Daily Archives: May 29, 2014

“Don’t plug this in” mystery untangled

Seems to me that's asking for it.  I did manage to resist the temptation, but it was difficult.

Seems to me that’s asking for it. I did manage to resist the temptation, but it was difficult.

Do not plug in this USB connector

Hi readers.  Thanks for coming by for a read.

I had an appointment with the cardiologists over at the KC VA yesterday and they clarified that USB plugged device I got in the mail.  Future shock is what it is.  They’re sending me a thing to sleep in the vicinity of that will communicate each night with my nocturnal electrical emissions device [defibrillator].

They’re sending  it to me and all I have to do is plug this into it and around 2:00 am the shocker will download my days affairs of the heart to it.  And it will quickly upload it all to someplace in San Francisco where another machine will look it over, twiddle its thumbs, and decide whether there’s anything illegal my heart muscle’s been up to.

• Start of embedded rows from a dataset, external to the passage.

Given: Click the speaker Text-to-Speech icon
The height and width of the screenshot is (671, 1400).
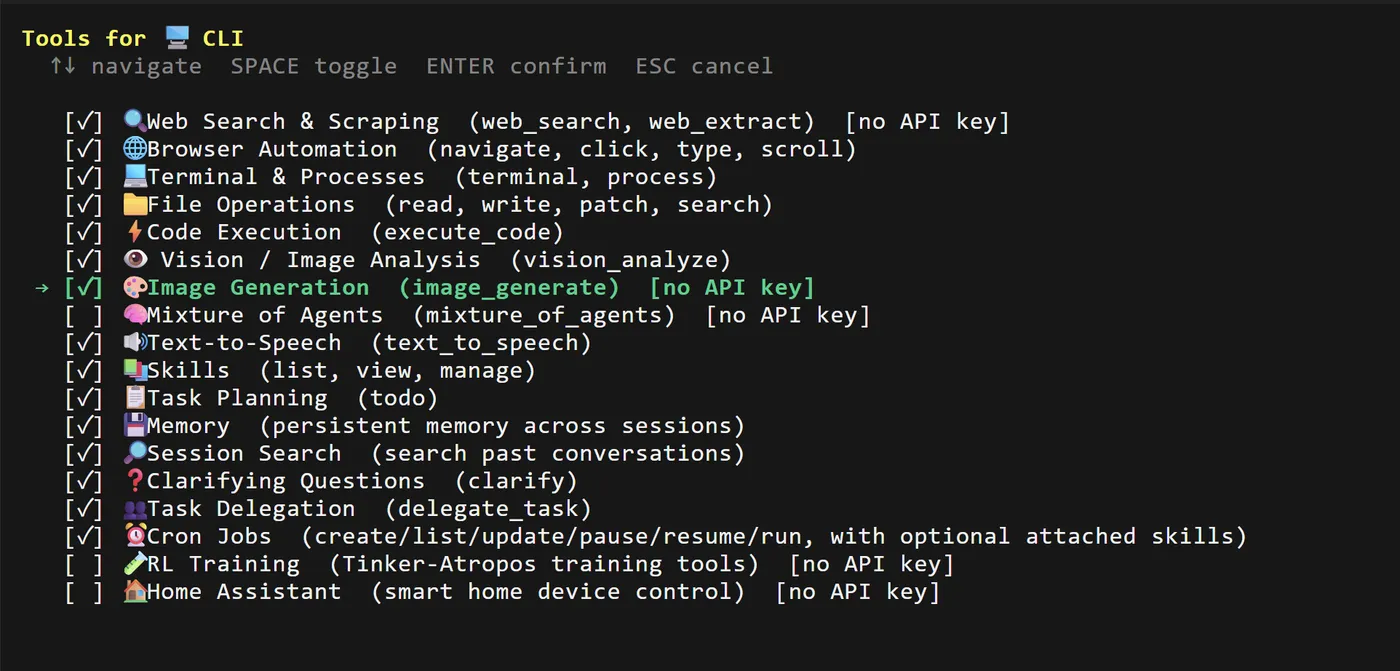Looking at the screenshot, I should coord(134,343).
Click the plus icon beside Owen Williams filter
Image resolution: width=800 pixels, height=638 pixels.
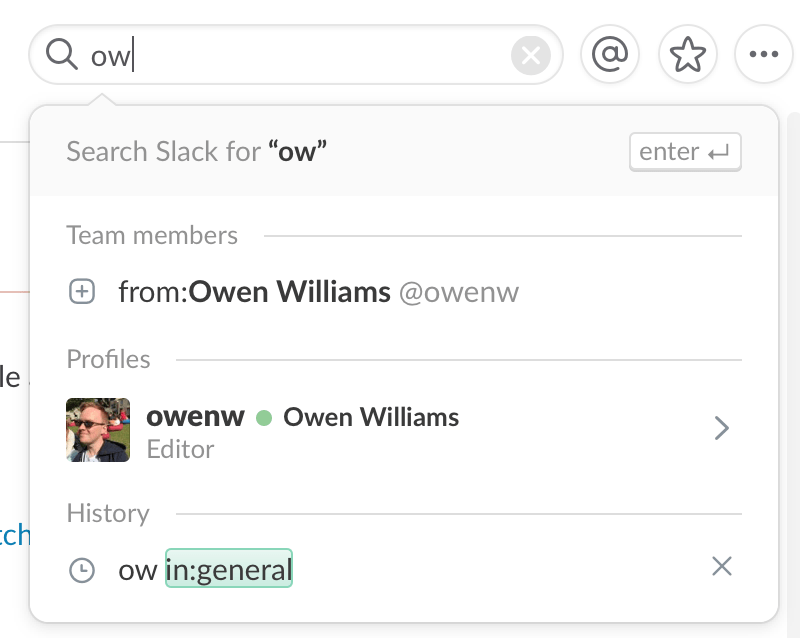(81, 291)
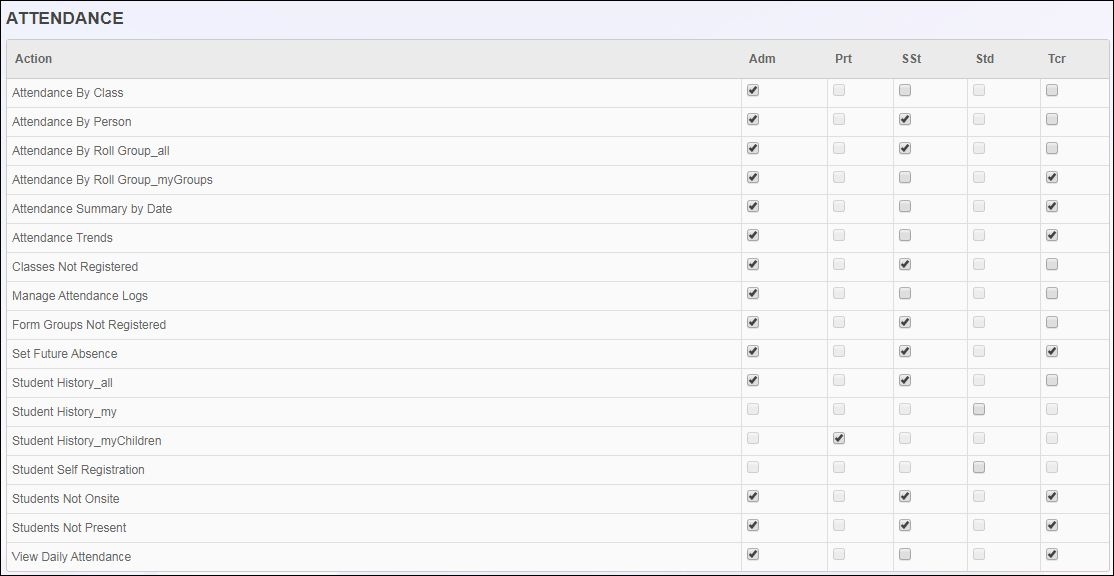The height and width of the screenshot is (576, 1114).
Task: Uncheck Tcr for Attendance Trends
Action: pos(1052,235)
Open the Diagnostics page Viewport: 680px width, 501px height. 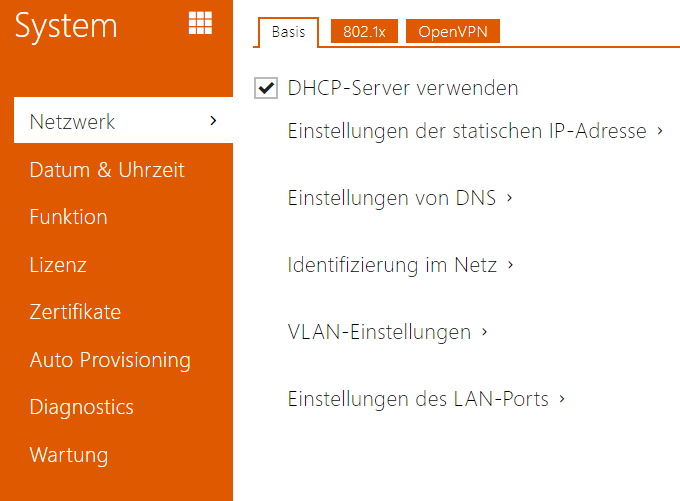[x=81, y=407]
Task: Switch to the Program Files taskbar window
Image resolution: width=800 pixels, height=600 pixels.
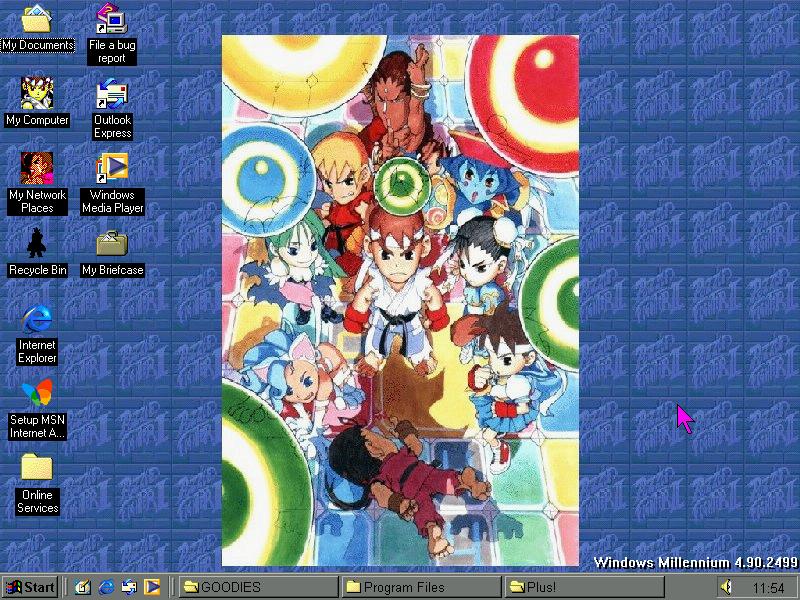Action: tap(420, 587)
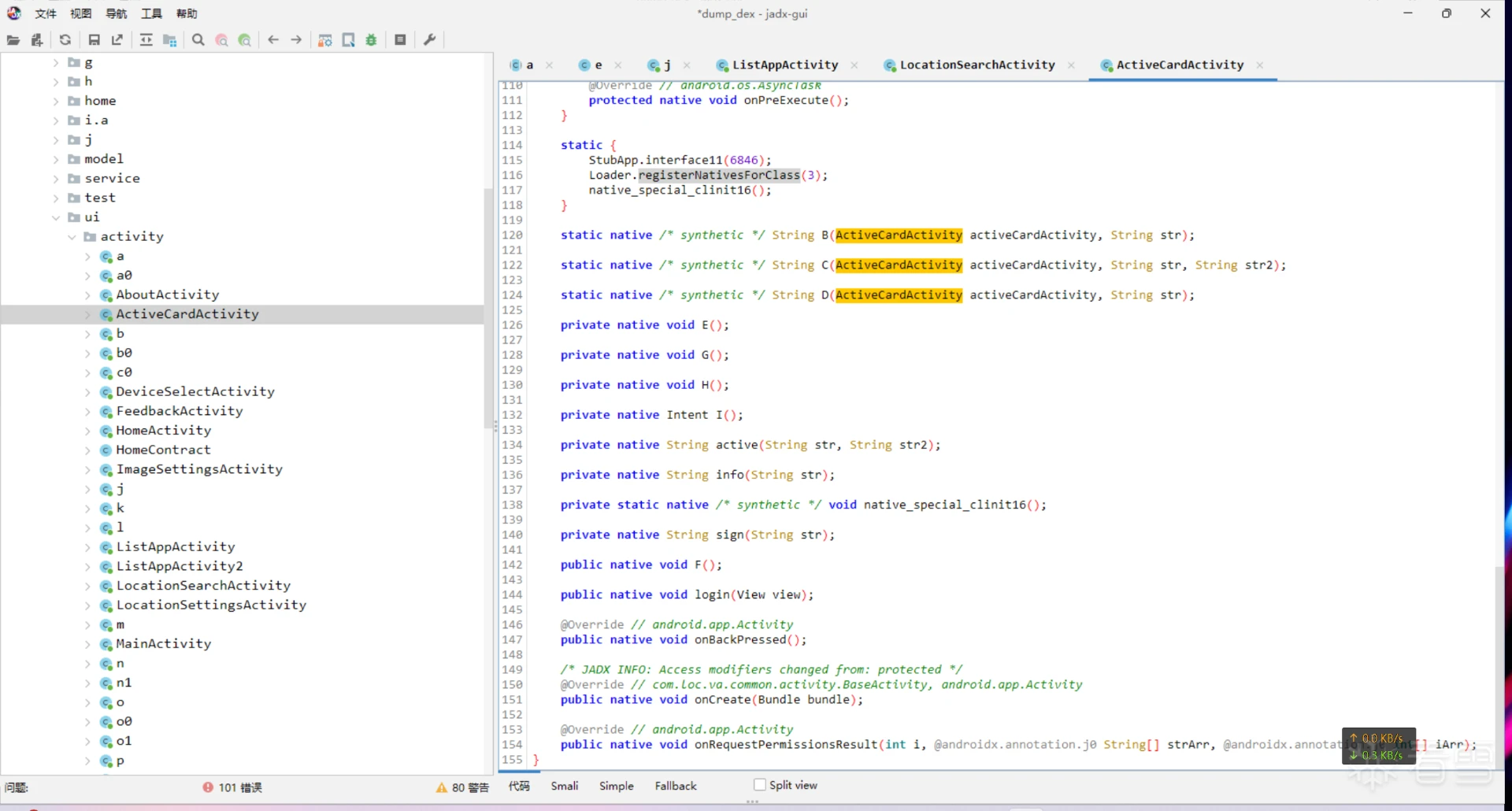Open the 导航 menu
This screenshot has height=811, width=1512.
[116, 13]
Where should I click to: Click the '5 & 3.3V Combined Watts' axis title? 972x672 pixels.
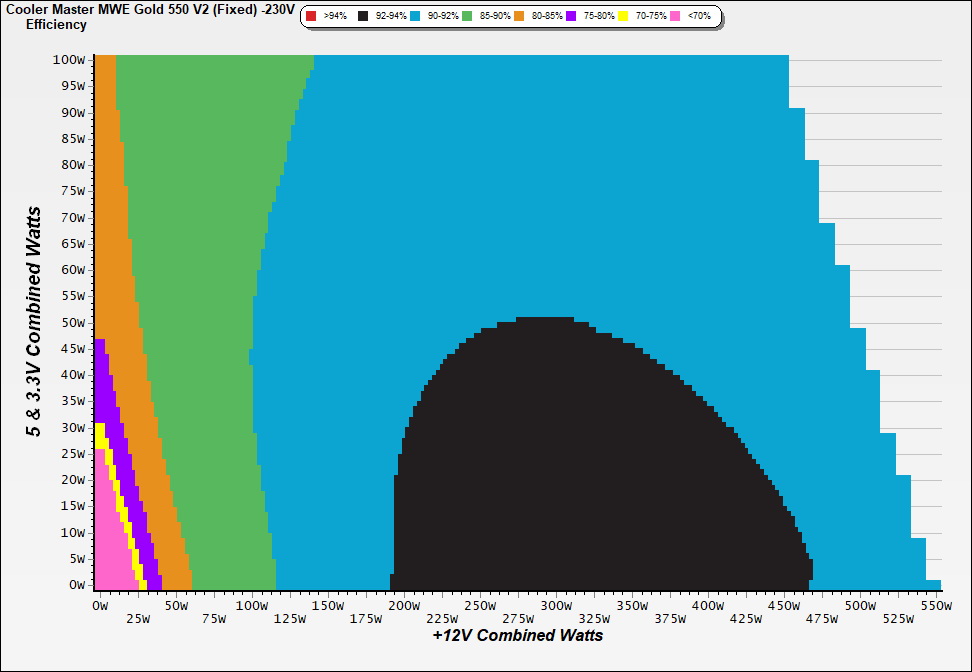coord(35,322)
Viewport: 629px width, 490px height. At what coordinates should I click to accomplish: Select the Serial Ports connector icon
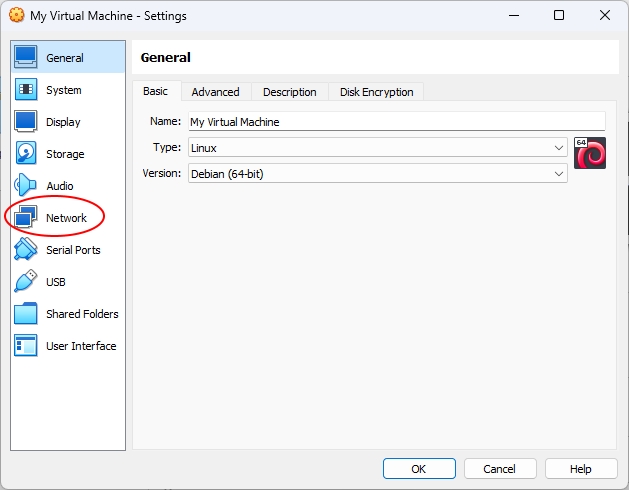[26, 250]
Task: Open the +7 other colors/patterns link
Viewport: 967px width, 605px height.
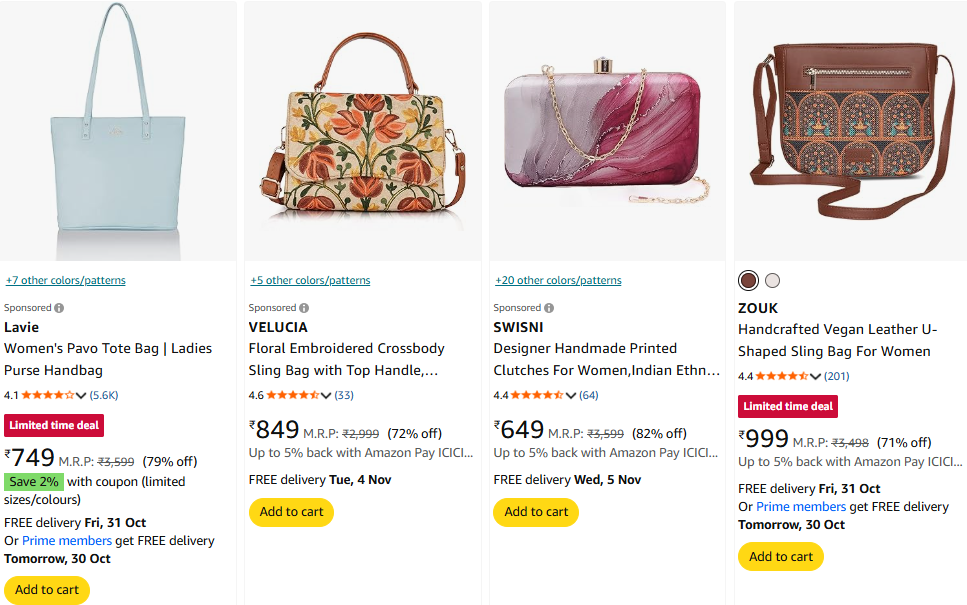Action: pyautogui.click(x=66, y=281)
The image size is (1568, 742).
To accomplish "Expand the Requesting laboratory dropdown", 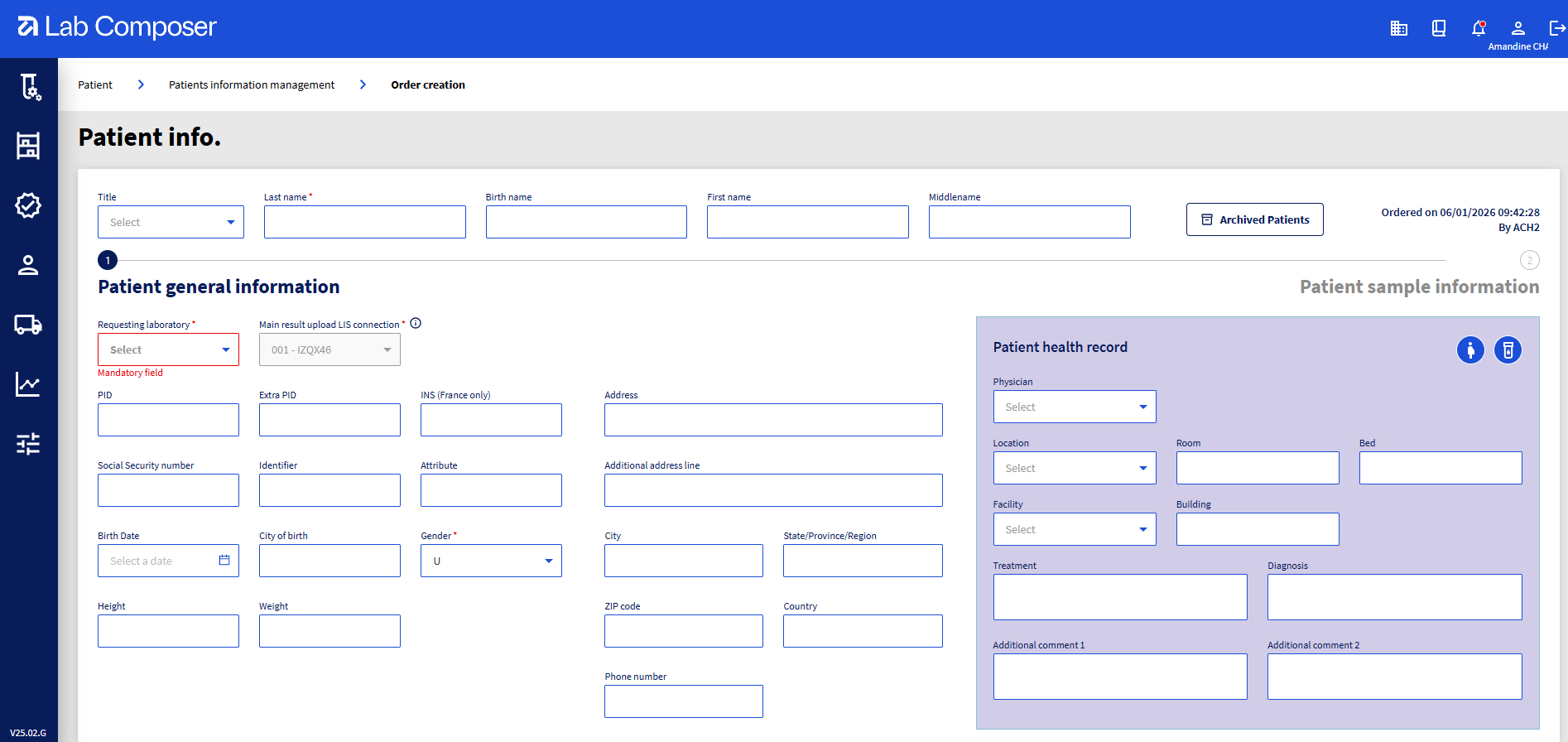I will click(168, 349).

In the unlikely event my heart’s been sneaking around getting cheap thrills and got busted by the defibrillator whispering gossip about it to the Coleman Camp Stove piece, and it reporting it to the San Francisco Heart Police, they’ll send it to the KCVA cardiologist right after breakfast, next day.

Then, if he thinks it’s worth it, the cardiologist will contact me and explain what’s going on, or went on, while I slept.

So KC VA cardiologists don’t want to see me until something interesting happens and they find out about it from the heartthrob gossip columnists.  And the previous day the private cardiologist who put it there in my shoulder examined it and said essentially the same thing,

How about that?  Barring any new drama I don’t have to see anyone about my broken heart for a year.  And other than the physical therapy that will go on for another month-or-so, I’m draft-exempt insofar as medicos.  Sure, I’ll have to fill various prescriptions and be financially crippled for the remainder of my life because of this series of events beginning November 9, 2013.  But I’ll just be writing $10 checks to each of them every month unless they turn me over to their collection agencies.

If they send out their constables with summonses or their leg breakers trying to squeeze blood out of a broken heart shaped more like a turnip, power to them.  Get in line.  I’ve got no more sympathy for them than a multinational bank has for someone loses his job and gets behind on house payments.

Except the VA.  If you can’t pay whatever’s due them for co-pay they go directly to Social Security and get it deducted from your pension.  I’ve naturally got more than my fair share of sympathy for folks who can do that.

Old Jules

 

Kansas City Star

Hi readers.  Thanks for coming by for a read.

The KS Star gave Boy Scout merit badge hunters a gold star on Sunday.  Jeanne and I figured to visit the Union Cemetery, oldest one in KC, on Memorial Day just for the hell of it.  Then I saw the KC Star front page had Boy Scouts out decorating graves of veterans there.  And everyone using the words ‘Veteran’ and ‘Warrior’ interchangeably.

This isn't Union Cemetery, but you get the idea anyway.

This isn’t Union Cemetery, but you get the idea anyway.

As it happens a lot of  one-time Confederates are buried at the Union Cemetery.  Once a person gets into the spirit of putting flags on graves, might as well send the troop out with Confederate battle flags, too.  Most were one-time Confederates who died decades after the Great War of Secession, but there’s a monument over the mass grave of Confederate POWs who died in a prison camp near here.  That one got a forest of Confederate battle flags.

I say this with some authority, though we took a pass on the Memorial Day visit.  Went out there Sunday, Memorial Day Eve, instead.  Though most of the burying that’s ever going to be done there has already happened, 55,000 funerals seems plenty for most normal purposes.  And a surprising lot had flags sticking up from them courtesy of Boy Scouts.  Back in the heyday of Union Cemetery veterans had a lot bigger wars to get drafted into.

Likely as not somewhere out there the Boy Scouts put German flags on WWI Germans who fought in the Big one on the wrong side before migrating to the US.  Maybe even a few from WWII.

Because the only way past the post-WWII series of incomprehensible US military adventures in foreign lands with any hope of inspiring those Boy Scouts to enlist to buy a piece of one is to ignore the Wars and glorify the warriors.  Dead or alive.  Company clerks, regimental band trumpet players, helicopter mechanics.  All heroes, all warriors, all guilty of conspicuous courage without having to do a damned thing to demonstrate it to anyone.

If you’ve never done anything worth mentioning in your entire life and never will, visit your Army recruiter.  Gets you a flag on your grave after everyone’s forgotten everything else about you.

A lot of old US Veterans have to be getting a lot of secret laughs about this in the privacy of their home bathrooms before they hoist their trousers, pluck their galluses over their shoulders, and carefully place their cammy ball caps with VETERAN over the visor onto their gray pompadours.